I was carried threw the blood filled trenches of Bosnia as a child, lived in a refugee camp for over three months, and coped with posttraumatic stress. Despite all of it, I am able to hold my head up high without sorrow or regret. I believe genocide is more than a word to me.
It was May of 1992 in the country side of Bosnia and Herzegovina that my entire life changed forever. I heard a knock at the door. It was my uncle covered in blood yelling at my mom and me to take the eight mile trip through the thick mud and blood filled trenches to my grandmother’s house. He threw me over his shoulders, and he ran as fast as he could while bombs were being dropped two miles away from our house. Tanks were approaching us, and houses were being raided. I saw my dad stay behind; he stood in the doorway holding nothing more than a hunting knife, but I had a gut feeling that he would be okay.

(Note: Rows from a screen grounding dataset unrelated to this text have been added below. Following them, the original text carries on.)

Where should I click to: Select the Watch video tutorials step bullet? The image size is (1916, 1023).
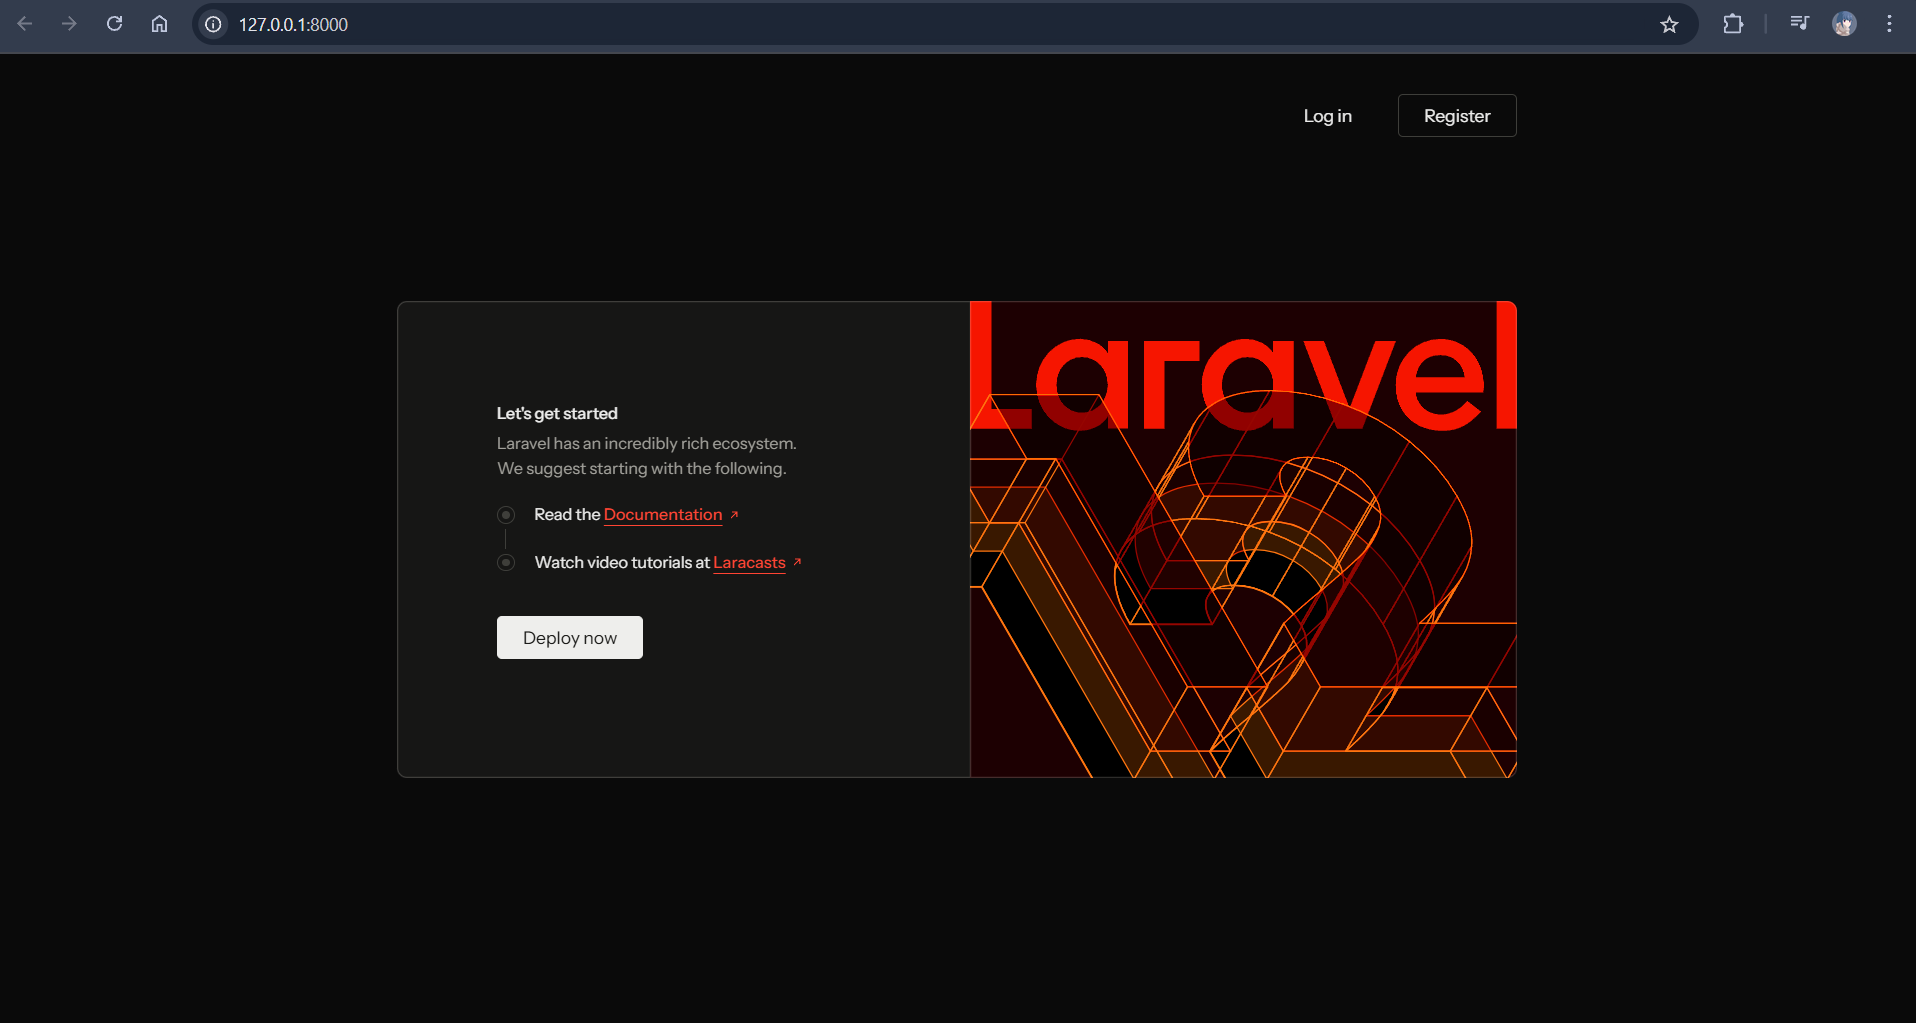pyautogui.click(x=506, y=562)
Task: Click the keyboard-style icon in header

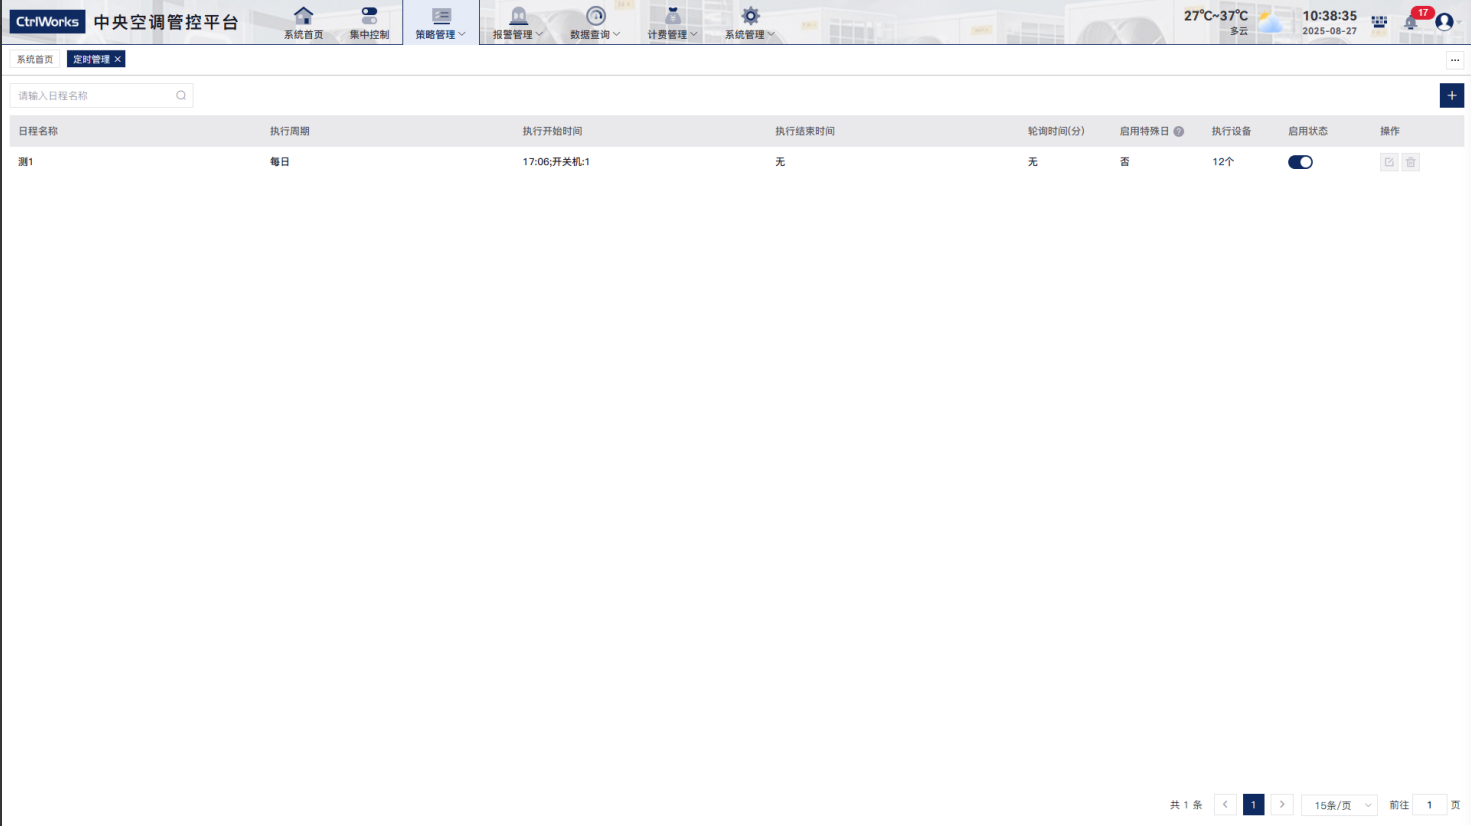Action: (1379, 21)
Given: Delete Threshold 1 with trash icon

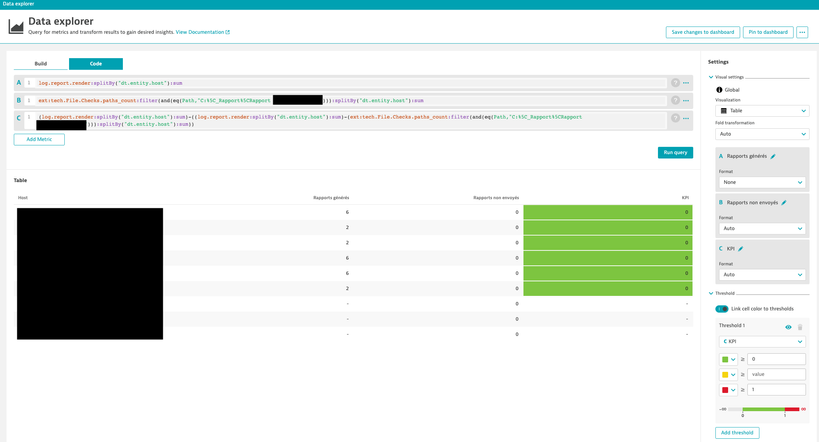Looking at the screenshot, I should [x=800, y=327].
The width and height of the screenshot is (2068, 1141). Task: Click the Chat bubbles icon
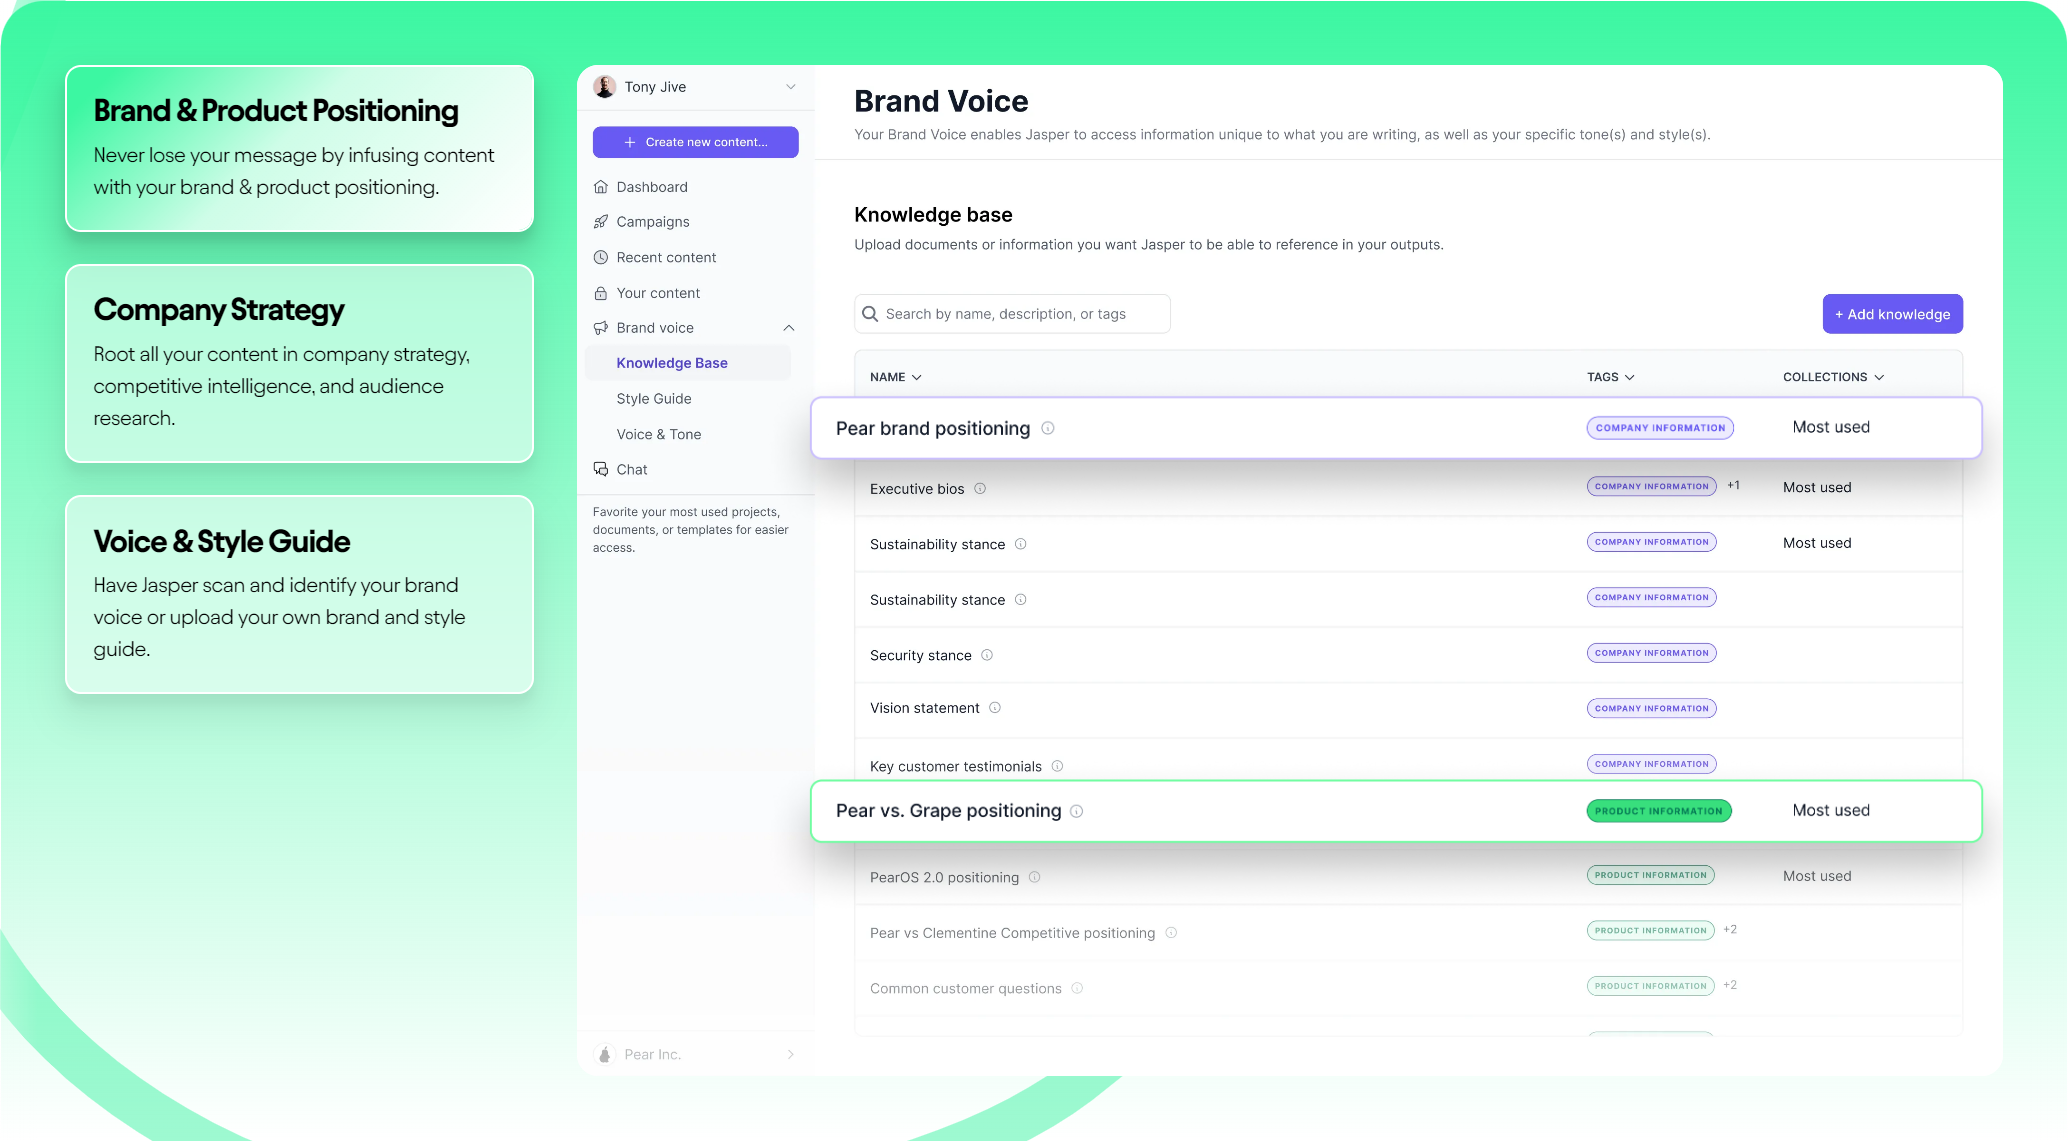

The next thing I remember is waking up in a huge room on a dusty army bed. My grandmother was by my side, but my mother hadn’t arrived yet. She arrived two days later on the fifth convoy to the camp. There were roughly three hundred other people just like me in the room. The world labeled us refugees, but no country ever sent us food. I was given a half a loaf of bread once a day. I prayed every day that someone in the world cared enough to help us establish a new life. Red Cross was given permission three months later to help us relocate to Germany. They tracked my father to a prisoner’s camp; they helped free the over three thousand men that were held captive against their own will.
I was coping with the effects of the war until New Years. We were placed in a hotel room that had two beds and a community bathroom. I went downstairs to the lobby with my grandmother because she told me that she had a surprise for me. As soon as I steep outside, I covered my ears because the sound of the fireworks. I ran back into the lobby, and I hid under a check-in counter. I cried and screamed because I was so afraid. The fireworks sparked a fuse in my brain that I tried to suppress after we reached Germany. I was diagnosed with posttraumatic stress disorder.
Every time I turn the television on to the news, I feel the pain that people in Darfur and other African countries are experiencing because of genocide. I saw armies with tanks, people with murdered family members, and the effects of genocide. I believe genocide is much more than a word that means the eradication of a group of people. It is the reason I live my life like tomorrow might be my last day.